Similar searches are done within organisations using business intelligence engines to extract management and marketing information from the raw data that the organisation holds or has access to.  Here some of the data may have been created for human readers, but much will also have been created conforming to specifications or standards that enable machine processing, albeit not necessarily for the purposes of business intelligence.  This is often transactional data, and changing it requires changes to the workflow processes and the information systems that support them - which is very different to changing the way that websites are structured and populated.  However those of us interested in translational research and innovation in healthcare need to learn from the drivers that are effecting large-scale change in the way that the web looks and functions.

Friday, 16 September 2011

Childish Simplicity

The recent post by Keith Boone suggesting that healthcare information topics should be taught in schools is part of a wider recognition that healthcare IT is far too insular.  We certainly do need to make healthcare information topics available in schools - partly because its useful stuff to understand, and partly because its interesting and challenging.
Another way of doing this that I have been looking at is joining healthcare IT project outreach activities with providing material for existing school courses.  The idea would be to provide "background" material for exercises and coursework that could be used in existing lessons.  What is clear is that the benefits would flow in both directions - more interesting materials for schools, and better public engagement by the healthcare services.  The background material may not be used directly in the classroom, but could be taken home ans shared with the family - this is a well established way to get effective public information out.

Thursday, 3 February 2011

Cleaning up the HIT environment: Reduce, Reuse, Recycle

"Reduce, Reuse, Recycle" is a mantra that works for the environment, but how does it play out in the healthcare IT ecosystem? 

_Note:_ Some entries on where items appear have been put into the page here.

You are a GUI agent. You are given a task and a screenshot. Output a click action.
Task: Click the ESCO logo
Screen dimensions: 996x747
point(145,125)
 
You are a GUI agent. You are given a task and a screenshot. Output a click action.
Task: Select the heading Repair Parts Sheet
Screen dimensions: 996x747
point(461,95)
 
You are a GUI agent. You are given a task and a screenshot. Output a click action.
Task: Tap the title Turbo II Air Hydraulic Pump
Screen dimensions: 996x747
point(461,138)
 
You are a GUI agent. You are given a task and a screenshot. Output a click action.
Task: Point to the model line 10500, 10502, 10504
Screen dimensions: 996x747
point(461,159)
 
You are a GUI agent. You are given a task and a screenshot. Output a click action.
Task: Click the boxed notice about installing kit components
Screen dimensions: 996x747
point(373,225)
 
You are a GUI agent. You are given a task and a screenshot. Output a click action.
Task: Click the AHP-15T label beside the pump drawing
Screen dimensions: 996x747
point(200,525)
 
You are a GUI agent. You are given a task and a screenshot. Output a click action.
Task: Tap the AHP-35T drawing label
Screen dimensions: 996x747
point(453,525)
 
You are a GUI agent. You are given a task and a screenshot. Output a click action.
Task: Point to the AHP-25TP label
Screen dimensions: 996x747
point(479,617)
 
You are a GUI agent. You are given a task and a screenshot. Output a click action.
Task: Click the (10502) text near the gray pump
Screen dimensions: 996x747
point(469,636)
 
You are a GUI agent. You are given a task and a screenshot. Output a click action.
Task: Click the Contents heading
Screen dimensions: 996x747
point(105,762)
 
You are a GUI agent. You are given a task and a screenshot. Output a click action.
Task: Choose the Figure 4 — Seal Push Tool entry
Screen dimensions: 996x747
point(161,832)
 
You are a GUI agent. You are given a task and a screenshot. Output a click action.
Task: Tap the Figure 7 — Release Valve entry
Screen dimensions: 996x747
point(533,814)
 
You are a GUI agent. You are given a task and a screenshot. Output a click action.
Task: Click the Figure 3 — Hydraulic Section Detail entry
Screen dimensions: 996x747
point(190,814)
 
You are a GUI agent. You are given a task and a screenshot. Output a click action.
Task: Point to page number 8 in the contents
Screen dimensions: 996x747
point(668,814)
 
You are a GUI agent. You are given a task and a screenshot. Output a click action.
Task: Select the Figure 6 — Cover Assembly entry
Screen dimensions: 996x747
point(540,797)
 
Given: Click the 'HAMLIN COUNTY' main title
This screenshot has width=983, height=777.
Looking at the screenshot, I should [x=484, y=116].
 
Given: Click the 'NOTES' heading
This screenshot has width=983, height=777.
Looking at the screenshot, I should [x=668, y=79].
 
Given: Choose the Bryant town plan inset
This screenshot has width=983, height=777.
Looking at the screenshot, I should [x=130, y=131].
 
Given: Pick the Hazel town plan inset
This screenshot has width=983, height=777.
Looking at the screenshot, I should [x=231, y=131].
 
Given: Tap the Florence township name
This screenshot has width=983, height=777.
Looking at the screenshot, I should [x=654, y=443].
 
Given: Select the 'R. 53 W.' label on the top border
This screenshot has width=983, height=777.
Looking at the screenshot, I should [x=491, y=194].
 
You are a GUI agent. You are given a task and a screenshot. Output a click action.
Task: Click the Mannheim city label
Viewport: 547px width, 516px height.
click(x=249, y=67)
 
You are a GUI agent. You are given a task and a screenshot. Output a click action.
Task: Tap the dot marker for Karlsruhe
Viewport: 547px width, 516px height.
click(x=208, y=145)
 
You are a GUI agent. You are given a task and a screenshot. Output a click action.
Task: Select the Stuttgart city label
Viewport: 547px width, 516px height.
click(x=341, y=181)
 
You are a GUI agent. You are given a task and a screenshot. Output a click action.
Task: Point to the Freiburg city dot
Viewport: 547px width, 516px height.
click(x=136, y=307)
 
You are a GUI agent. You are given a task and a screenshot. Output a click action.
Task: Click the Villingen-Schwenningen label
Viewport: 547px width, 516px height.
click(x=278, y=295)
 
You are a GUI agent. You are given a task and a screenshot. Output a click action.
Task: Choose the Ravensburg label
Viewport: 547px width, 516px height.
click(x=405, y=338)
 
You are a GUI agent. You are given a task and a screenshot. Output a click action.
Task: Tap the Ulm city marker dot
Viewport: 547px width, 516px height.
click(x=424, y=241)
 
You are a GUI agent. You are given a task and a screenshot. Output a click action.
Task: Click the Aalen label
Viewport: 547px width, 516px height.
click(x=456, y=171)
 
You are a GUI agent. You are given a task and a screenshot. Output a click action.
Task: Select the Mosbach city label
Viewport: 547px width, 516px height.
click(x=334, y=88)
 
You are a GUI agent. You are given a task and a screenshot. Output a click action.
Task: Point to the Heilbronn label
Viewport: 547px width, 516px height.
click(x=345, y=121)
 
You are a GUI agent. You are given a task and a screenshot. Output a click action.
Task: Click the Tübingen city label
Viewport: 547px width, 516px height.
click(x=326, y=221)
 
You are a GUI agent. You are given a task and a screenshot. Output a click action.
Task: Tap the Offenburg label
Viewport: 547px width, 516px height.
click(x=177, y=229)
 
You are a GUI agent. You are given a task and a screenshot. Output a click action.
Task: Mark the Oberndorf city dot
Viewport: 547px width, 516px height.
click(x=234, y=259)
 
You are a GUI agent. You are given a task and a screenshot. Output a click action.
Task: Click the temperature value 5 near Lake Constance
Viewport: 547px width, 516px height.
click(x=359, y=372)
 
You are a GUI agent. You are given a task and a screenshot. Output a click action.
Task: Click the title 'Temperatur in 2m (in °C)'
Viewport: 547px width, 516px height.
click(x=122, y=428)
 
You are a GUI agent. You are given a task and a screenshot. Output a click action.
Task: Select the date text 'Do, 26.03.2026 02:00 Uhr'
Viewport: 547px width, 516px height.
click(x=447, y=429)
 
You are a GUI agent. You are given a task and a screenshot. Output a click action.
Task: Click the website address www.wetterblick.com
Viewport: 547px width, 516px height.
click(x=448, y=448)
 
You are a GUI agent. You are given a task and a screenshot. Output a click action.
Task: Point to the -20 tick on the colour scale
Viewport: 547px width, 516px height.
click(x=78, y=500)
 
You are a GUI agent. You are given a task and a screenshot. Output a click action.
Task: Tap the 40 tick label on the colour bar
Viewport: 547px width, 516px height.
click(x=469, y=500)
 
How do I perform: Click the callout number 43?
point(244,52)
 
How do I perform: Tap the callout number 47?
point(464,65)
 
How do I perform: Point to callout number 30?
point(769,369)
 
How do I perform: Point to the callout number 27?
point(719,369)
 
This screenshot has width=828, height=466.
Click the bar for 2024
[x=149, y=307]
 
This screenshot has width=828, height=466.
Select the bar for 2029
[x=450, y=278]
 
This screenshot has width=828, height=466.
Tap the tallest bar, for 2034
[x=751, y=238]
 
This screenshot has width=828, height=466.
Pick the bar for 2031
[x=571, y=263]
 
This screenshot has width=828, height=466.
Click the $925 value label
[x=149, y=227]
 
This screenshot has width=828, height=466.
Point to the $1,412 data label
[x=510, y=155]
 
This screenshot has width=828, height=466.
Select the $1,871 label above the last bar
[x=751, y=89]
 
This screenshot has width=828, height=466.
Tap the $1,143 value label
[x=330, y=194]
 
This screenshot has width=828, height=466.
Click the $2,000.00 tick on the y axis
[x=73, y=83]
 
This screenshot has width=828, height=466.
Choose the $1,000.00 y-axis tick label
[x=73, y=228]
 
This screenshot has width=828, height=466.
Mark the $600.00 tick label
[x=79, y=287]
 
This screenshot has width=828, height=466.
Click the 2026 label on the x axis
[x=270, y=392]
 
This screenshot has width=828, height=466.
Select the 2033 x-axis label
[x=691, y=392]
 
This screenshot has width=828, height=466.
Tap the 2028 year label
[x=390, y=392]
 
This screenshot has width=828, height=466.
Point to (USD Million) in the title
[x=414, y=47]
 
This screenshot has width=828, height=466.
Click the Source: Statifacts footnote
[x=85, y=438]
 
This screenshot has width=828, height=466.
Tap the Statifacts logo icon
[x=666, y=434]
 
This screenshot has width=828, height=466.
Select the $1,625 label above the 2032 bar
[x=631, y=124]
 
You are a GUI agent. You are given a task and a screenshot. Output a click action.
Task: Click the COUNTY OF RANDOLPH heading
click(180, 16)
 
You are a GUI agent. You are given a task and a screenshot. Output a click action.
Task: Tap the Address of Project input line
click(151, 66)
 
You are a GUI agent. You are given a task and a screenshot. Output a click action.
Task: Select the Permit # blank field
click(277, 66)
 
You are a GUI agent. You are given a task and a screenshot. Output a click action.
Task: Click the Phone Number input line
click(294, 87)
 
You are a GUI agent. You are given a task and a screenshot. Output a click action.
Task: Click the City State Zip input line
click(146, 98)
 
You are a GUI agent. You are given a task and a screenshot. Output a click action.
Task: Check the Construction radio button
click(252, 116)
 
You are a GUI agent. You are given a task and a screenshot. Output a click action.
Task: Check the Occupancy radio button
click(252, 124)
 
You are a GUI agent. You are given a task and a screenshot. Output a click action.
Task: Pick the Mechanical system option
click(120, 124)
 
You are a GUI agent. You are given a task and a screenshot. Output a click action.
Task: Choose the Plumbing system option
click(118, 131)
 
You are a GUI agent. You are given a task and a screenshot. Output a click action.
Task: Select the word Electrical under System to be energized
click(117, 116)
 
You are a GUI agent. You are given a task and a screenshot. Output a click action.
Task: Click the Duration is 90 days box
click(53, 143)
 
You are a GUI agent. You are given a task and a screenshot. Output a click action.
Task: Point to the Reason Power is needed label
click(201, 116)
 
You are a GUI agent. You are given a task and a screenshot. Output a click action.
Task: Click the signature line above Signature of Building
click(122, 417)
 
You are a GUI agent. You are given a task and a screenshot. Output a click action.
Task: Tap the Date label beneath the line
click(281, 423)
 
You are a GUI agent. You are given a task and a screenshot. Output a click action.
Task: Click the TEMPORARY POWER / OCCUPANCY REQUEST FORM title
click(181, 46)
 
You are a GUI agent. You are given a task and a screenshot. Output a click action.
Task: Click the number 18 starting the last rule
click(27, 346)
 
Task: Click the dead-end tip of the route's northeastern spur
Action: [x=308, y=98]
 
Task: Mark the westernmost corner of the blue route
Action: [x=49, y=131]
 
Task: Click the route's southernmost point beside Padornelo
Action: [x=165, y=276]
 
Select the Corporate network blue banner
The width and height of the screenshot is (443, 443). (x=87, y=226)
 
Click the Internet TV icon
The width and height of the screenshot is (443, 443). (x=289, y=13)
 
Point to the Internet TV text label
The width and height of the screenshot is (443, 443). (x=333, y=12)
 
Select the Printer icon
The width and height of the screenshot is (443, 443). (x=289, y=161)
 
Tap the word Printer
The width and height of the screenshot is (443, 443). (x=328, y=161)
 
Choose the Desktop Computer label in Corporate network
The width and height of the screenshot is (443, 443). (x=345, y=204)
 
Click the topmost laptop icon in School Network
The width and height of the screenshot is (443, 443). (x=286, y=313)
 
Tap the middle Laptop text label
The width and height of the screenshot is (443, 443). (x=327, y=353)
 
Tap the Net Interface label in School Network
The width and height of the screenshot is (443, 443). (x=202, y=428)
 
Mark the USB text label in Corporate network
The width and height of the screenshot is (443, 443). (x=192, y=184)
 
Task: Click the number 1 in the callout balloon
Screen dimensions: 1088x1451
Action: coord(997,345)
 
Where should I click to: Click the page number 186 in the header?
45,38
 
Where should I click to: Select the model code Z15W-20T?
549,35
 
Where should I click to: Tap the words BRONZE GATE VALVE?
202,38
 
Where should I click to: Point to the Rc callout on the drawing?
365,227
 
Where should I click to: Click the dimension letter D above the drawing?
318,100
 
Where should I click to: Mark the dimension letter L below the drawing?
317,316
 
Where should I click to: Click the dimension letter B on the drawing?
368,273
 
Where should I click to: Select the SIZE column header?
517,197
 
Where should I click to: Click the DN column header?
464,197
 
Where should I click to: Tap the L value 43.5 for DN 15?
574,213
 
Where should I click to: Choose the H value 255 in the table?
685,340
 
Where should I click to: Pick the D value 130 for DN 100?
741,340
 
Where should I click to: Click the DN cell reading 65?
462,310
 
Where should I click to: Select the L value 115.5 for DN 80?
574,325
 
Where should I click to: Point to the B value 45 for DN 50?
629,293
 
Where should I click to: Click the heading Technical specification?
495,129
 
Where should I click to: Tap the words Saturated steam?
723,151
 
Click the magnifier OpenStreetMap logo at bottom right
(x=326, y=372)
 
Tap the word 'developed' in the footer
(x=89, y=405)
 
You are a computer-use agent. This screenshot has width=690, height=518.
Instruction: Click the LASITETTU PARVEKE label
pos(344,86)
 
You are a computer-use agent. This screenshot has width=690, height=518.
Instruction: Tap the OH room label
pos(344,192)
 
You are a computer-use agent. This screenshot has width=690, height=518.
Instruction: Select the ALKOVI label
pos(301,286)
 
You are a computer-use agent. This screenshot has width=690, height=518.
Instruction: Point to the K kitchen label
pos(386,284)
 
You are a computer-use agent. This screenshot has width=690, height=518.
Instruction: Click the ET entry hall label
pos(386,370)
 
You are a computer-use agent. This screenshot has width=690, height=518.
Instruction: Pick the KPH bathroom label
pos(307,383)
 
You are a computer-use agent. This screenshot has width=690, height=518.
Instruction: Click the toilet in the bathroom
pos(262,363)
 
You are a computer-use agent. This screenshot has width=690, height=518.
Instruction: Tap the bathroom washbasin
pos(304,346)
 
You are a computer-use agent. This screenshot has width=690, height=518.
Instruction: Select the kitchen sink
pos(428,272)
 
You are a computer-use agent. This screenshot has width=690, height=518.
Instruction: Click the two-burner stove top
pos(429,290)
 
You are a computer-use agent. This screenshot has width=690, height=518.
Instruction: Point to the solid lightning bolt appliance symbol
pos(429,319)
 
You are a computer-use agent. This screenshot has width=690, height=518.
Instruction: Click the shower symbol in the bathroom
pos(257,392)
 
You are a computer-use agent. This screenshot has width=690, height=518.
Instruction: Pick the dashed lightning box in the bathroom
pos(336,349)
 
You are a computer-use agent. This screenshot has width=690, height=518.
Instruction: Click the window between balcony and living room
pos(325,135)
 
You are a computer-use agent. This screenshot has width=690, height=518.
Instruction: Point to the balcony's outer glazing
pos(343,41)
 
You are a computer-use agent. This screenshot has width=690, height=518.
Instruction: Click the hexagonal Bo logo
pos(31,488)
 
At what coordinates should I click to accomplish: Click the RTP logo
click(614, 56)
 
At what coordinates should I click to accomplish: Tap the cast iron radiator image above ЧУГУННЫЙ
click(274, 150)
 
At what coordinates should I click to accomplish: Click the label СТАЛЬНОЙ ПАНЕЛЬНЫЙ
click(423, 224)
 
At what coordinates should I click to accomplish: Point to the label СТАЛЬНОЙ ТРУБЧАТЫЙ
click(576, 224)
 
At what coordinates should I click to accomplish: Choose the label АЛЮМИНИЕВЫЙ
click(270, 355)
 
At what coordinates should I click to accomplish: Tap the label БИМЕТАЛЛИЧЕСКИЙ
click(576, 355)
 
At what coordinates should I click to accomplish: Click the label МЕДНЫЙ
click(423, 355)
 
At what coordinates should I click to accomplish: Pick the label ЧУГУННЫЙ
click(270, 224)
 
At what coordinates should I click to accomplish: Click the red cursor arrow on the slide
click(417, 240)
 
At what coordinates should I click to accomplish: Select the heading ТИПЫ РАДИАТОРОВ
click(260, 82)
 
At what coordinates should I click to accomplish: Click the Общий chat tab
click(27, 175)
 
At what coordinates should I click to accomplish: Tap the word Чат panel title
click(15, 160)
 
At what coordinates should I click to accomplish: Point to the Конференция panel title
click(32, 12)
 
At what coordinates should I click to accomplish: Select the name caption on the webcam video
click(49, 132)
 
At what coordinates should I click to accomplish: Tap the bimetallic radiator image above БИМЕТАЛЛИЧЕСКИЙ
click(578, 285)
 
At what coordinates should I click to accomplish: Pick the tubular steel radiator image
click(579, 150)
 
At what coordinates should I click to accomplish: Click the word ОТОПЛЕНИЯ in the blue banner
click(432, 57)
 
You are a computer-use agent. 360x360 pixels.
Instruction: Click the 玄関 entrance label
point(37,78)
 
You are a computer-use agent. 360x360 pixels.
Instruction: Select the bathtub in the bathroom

Reduce: Stopping the routine collection of needless information has resulted in significant savings in cost, time and frustration.  This requires active review of information flows and uses, but is a very low cost and low risk way to improve things.  It also creates the goodwill and confidence that will sustain other change initiatives.   Focusing on specific Collaborations where information needs to be shared for a particular purpose is also a way to avoid the collection of precise data when something simpler is good enough.
Reuse: Finding ways to reuse existing information systems and infrastructure rather than assuming that it must be replaced makes sense.  This applies to software and networks, but it also applies to paper forms and processes.  Using architectural frameworks and standards-based interfaces to support incremental change, and a collaboration-based strategy that focuses on the human and systems issues that support specific collaborations allows for strategic improvements to be introduced with minimal change.  
Change management is hard - leveraging the reuse of infrastructure, processes, skills and ideas is a good way to increase the benefit:change ratio - and so the return on expensive and risky change management effort.
Recycle:  Healthcare data is full of "toxic" confidential information that prevents it being made available for purposes other that those for which it was collected.  However we get value out of scrap metal and glass by dramatically denaturing it and throwing away much of the structure that was painstakingly designed in for the initial use.  We should be getting value out of de-identified healthcare data.   Some recycling is better than none - so even if much of the semantic value has to be lost to avoid perceived or actual risks to confidentiality - in the interests of health we should be recycling more.  The next step will be to make our healthcare data more recyclable in the first place, just as has been done with physical packaging.  How to promote recyclable healthcare information is a topic for another day.

There is nothing new or radical in this post - other than reusing an idea from one area where widescale and dramatic change is needed (the environment), and applying it to another (health).